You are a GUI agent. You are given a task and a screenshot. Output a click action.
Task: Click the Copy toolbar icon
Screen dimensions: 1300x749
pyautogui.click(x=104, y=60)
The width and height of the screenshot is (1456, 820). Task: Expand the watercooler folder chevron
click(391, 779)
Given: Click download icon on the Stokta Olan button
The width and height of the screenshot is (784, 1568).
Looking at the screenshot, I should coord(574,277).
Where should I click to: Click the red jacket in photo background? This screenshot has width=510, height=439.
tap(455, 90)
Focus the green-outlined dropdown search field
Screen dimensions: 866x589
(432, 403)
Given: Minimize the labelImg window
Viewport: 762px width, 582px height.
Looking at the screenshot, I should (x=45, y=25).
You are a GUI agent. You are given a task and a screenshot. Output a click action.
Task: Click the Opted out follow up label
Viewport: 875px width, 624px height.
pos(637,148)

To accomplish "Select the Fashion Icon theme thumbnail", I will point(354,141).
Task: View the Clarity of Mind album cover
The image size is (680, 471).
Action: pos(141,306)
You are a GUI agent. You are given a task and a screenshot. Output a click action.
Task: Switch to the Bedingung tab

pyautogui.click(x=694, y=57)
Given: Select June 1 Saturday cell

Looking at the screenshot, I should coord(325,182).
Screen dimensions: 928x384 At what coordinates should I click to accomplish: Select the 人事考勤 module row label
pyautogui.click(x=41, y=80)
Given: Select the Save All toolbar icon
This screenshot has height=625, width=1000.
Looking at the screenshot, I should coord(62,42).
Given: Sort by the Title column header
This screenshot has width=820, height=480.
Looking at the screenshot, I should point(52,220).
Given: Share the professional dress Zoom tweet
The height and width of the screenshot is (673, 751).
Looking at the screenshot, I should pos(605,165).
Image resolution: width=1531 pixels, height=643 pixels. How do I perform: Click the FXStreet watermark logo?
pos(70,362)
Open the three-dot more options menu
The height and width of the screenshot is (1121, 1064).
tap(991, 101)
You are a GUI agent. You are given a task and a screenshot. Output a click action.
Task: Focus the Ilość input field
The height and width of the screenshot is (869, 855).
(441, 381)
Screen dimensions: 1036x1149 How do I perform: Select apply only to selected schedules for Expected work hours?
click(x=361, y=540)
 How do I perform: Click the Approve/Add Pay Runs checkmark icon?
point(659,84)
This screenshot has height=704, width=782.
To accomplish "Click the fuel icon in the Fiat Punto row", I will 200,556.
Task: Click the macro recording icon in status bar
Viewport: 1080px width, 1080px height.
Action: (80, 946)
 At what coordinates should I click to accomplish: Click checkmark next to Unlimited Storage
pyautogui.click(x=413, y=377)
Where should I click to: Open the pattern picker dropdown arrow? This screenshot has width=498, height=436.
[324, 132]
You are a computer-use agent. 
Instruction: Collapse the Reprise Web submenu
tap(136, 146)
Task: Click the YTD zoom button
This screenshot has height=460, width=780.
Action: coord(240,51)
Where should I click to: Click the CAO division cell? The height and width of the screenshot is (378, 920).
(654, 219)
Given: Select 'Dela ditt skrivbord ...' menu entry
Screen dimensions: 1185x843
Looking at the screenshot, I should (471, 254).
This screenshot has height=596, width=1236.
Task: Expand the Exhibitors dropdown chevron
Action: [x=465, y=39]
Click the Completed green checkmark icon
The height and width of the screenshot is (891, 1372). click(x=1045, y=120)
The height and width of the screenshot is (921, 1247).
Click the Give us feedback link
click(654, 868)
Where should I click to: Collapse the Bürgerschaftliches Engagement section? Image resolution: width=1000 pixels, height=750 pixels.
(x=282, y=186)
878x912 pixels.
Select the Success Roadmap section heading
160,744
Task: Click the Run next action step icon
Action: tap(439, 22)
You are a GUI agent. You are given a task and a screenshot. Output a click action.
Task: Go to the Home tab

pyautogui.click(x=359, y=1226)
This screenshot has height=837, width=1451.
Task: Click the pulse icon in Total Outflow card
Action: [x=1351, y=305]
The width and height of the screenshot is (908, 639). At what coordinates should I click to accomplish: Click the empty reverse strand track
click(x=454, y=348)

= = = = =

◆ Required action ◆
The answer is the line holding "Task: Go to the Home tab" and all the lines after it through the end of the records, repeated exactly.

◆ Solution to this problem ◆
Task: Go to the Home tab

pyautogui.click(x=359, y=1226)
This screenshot has height=837, width=1451.
Task: Click the pulse icon in Total Outflow card
Action: [x=1351, y=305]
The width and height of the screenshot is (908, 639). At what coordinates should I click to accomplish: Click the empty reverse strand track
click(x=454, y=348)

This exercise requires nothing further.